> [ARBEITSAUFTRAG]
• A. Übersetze den Satz „Das ist in der Norm DIN 18040-2 festgelegt.“ aus dem Textauszug über barrierefreie Wohnungen ins Englische.
• B. Mit wie vielen fehlenden barrierefreien Wohnungen rechnet das Institut der Deutschen Wirtschaft laut Textauszug bis 2035?
++++ TEXTAUSZUG ++++
In Deutschland gibt es viel zu wenig barrierefreie Wohnungen. Eine Herausforderung für ein selbstbestimmtes Leben.
Tipps für die Wohnungssuche

Eine barrierefreie Wohnung finden wird zur Herausforderung

Eine barrierefreie Wohnung zu finden, ist in Deutschland immer noch eine Herausforderung. Und dass, obwohl Sozialverbände und Behindertenvertreter*innen seit Jahren auf den Mangel aufmerksam machen. Auch in der UN-Behindertenrechtskonvention ist das Recht auf Wahl des Wohnraums für alle Menschen festgeschrieben. 

Menschen mit Behinderung oder ältere Menschen, die auf barrierefreien Wohnraum angewiesen sind, müssen oft lange nach einer geeigneten Wohnung suchen. Derzeit fehlen in Deutschland  etwa zwei Millionen barrierefreie Wohnungen (Stand: Sommer 2023). Bis 2035 rechnet das Institut der Deutschen Wirtschaft mit 3,7 Millionen fehlenden barrierefreien Wohnungen, die auch wegen des demografischen Wandels immer mehr benötigt werden.

Wann gilt eine Wohnung als barrierefrei?

Der Begriff „barrierefrei“ wird im Alltag oft genutzt, ohne genau zu wissen, was gemeint ist. Im Bezug auf eine Wohnung ist jedoch klar definiert, wann eine Wohnung als barrierefrei betitelt werden darf. Das ist in der Norm DIN 18040-2 festgelegt. Sie beschreibt, welche Kriterien eine Wohnung genau erfüllen muss, um barrierefrei zu sein.
++++ DATEN ++++
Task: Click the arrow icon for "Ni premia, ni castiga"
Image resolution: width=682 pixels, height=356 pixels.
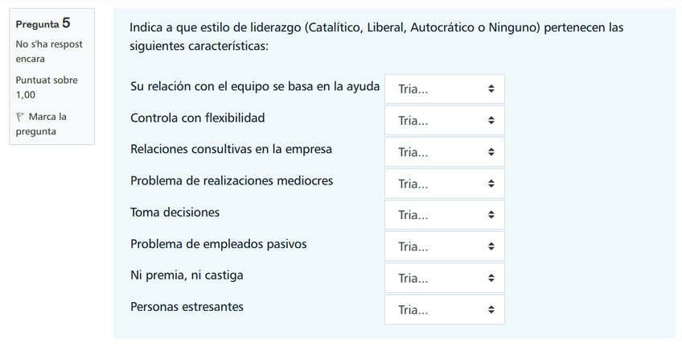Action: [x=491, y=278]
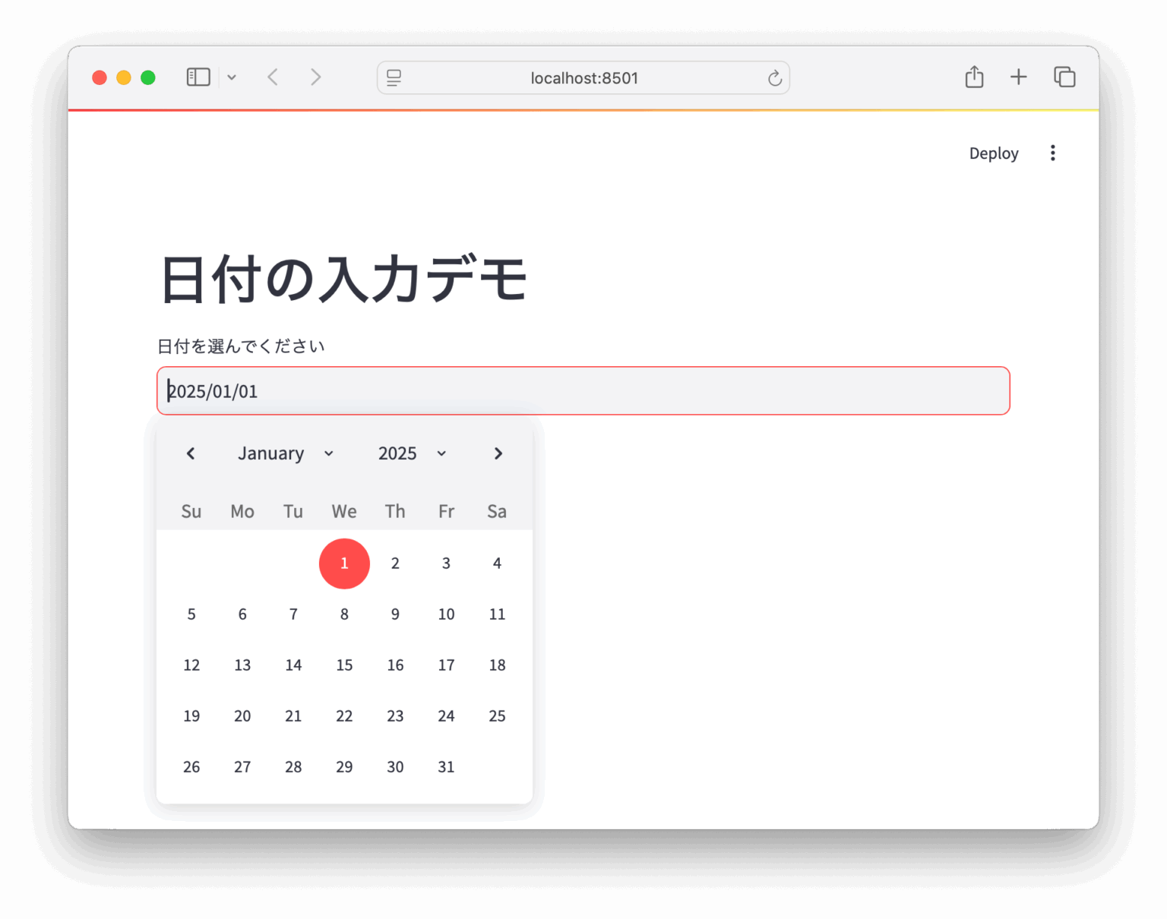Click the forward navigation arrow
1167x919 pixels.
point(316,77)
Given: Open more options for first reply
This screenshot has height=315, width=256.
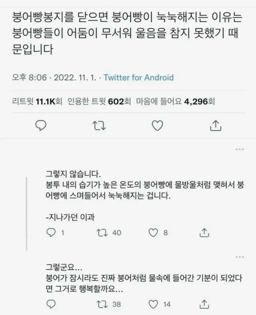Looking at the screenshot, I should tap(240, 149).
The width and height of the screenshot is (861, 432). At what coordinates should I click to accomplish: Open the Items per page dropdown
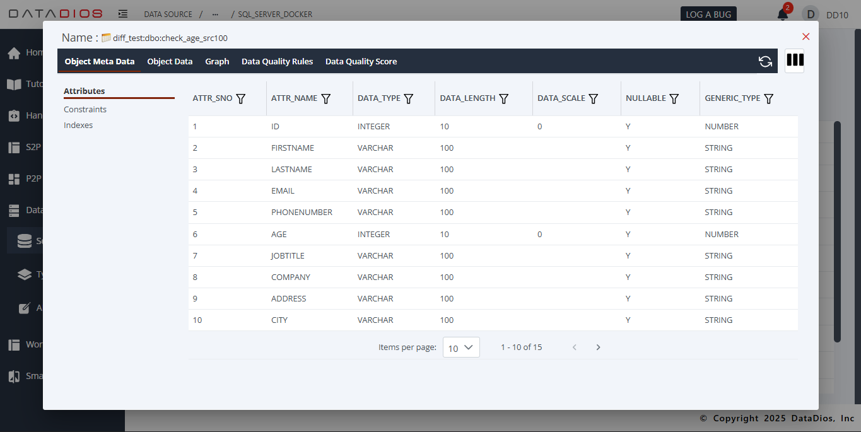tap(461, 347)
++++
> [ERGEBNISSE]
• A. This is specified in the standard DIN 18040-2.

• B. Mit 3,7 Millionen fehlenden barrierefreien Wohnungen.